Only the lines below between the ones containing "津島市 (979, 1075)" and "腎臓内科 (934, 1149)", inclusive, are to be reproduced, each exactly as it stands.

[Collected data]

::::

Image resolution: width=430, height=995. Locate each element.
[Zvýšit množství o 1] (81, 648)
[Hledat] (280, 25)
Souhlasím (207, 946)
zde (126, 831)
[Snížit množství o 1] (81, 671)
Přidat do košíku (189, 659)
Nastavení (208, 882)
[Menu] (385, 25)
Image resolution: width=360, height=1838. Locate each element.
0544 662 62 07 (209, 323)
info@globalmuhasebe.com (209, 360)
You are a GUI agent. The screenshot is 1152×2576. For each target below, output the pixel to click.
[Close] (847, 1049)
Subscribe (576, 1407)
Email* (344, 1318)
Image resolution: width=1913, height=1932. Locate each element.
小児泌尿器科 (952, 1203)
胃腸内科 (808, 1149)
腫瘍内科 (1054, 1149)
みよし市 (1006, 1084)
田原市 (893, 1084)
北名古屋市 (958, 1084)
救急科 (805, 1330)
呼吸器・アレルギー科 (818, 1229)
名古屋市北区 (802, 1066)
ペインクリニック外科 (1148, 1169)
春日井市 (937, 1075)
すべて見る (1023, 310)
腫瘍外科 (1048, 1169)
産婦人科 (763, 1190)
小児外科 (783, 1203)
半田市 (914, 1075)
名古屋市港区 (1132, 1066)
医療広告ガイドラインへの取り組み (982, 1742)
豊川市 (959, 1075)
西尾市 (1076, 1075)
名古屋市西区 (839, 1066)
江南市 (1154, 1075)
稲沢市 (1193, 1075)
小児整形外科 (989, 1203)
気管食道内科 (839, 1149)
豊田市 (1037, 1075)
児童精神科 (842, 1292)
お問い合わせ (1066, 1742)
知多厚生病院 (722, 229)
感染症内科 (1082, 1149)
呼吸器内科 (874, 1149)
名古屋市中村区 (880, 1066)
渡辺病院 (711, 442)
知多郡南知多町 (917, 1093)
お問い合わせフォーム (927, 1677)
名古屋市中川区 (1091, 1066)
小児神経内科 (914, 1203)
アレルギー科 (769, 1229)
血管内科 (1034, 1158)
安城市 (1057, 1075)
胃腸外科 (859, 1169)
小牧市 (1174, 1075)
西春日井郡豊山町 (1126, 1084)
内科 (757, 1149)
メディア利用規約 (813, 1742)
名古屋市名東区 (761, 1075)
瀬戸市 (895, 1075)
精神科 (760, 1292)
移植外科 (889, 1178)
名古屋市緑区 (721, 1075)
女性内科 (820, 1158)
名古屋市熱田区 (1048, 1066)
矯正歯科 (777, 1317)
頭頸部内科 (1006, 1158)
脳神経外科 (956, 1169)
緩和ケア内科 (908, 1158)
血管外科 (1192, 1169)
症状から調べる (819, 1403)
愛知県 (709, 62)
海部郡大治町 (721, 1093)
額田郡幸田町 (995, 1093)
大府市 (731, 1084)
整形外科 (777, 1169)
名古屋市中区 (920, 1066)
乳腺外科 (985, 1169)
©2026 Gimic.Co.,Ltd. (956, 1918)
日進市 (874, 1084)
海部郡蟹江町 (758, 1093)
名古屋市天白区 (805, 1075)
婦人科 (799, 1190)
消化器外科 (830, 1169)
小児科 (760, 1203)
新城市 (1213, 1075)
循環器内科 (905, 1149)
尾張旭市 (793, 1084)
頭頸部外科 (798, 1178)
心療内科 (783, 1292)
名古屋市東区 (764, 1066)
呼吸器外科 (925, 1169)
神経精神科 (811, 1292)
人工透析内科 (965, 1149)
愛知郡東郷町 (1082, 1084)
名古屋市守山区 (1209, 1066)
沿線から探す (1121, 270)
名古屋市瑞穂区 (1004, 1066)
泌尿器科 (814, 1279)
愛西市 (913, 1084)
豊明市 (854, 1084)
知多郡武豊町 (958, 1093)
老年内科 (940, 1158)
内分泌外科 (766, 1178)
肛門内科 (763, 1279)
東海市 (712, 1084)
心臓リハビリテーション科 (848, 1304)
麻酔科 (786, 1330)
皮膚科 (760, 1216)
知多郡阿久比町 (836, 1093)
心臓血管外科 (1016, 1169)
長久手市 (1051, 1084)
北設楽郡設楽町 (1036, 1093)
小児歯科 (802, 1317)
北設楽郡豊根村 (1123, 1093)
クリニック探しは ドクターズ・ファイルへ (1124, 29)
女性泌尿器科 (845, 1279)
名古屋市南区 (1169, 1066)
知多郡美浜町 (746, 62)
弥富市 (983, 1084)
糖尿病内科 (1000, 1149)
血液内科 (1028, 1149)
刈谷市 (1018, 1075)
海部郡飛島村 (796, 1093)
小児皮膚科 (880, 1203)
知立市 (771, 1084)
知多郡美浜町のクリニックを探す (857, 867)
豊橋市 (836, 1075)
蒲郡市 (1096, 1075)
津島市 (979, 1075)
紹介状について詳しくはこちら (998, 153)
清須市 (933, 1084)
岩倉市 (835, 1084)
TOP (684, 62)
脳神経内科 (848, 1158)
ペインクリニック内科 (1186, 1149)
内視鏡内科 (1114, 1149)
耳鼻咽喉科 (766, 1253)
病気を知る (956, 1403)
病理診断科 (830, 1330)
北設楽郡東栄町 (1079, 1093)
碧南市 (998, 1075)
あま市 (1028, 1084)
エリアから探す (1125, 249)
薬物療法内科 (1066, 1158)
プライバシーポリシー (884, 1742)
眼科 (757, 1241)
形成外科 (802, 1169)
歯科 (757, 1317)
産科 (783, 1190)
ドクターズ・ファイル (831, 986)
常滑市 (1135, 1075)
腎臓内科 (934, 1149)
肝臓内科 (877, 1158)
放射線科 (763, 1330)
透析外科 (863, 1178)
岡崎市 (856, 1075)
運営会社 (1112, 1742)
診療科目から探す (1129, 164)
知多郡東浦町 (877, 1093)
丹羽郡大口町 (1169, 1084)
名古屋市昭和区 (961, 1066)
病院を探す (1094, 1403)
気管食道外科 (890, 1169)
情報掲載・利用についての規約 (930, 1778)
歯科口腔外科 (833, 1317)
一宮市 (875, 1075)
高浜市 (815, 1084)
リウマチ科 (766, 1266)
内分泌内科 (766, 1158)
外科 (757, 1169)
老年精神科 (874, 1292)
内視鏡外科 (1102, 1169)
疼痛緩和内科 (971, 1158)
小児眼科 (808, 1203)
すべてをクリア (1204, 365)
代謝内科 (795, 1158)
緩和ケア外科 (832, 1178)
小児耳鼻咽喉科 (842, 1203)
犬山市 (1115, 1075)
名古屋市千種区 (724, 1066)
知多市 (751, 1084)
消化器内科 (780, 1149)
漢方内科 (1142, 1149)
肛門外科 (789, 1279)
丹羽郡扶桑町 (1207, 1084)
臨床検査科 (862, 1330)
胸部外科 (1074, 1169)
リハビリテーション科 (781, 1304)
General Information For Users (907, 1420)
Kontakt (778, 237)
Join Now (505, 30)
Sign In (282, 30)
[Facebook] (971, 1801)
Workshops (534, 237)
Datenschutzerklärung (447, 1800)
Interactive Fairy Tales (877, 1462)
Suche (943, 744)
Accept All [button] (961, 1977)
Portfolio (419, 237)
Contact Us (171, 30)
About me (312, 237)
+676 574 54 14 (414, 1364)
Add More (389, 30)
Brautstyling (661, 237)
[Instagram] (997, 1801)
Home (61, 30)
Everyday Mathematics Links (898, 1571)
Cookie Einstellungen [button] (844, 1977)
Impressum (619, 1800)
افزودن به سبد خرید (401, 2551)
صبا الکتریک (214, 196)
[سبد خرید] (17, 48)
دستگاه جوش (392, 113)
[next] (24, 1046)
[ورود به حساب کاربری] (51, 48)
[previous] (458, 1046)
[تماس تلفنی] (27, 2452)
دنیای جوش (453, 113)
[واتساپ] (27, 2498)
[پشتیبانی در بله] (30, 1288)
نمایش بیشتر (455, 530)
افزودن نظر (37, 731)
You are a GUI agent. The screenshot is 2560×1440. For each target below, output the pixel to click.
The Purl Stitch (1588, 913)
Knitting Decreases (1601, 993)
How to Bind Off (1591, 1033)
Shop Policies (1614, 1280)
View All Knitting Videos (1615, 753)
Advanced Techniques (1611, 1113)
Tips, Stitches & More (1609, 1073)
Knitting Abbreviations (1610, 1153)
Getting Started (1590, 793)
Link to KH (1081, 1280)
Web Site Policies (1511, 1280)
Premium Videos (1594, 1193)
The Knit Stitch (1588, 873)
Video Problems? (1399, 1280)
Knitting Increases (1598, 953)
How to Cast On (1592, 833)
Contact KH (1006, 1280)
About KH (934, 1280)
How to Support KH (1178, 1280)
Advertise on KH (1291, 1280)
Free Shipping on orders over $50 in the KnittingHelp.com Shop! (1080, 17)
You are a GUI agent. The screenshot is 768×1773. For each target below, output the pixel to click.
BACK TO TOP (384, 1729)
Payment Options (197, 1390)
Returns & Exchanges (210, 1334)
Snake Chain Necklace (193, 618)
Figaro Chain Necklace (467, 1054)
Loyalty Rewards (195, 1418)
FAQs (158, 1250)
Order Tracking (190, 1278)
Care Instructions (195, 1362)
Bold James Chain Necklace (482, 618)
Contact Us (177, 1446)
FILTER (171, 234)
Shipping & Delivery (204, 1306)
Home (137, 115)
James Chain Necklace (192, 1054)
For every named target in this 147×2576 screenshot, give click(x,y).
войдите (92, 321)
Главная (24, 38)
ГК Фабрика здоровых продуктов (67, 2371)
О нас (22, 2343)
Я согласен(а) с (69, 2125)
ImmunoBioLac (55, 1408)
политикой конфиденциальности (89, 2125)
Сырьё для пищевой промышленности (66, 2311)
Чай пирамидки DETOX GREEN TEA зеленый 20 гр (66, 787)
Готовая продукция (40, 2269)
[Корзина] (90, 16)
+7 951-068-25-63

::::

● **Solution for this exercise**
津島市 (979, 1075)
紹介状について詳しくはこちら (998, 153)
清須市 (933, 1084)
岩倉市 (835, 1084)
TOP (684, 62)
脳神経内科 (848, 1158)
ペインクリニック内科 (1186, 1149)
内視鏡内科 (1114, 1149)
耳鼻咽喉科 (766, 1253)
病気を知る (956, 1403)
病理診断科 (830, 1330)
北設楽郡東栄町 (1079, 1093)
碧南市 (998, 1075)
あま市 (1028, 1084)
エリアから探す (1125, 249)
薬物療法内科 (1066, 1158)
プライバシーポリシー (884, 1742)
眼科 (757, 1241)
形成外科 (802, 1169)
歯科 (757, 1317)
産科 (783, 1190)
ドクターズ・ファイル (831, 986)
常滑市 (1135, 1075)
腎臓内科 (934, 1149)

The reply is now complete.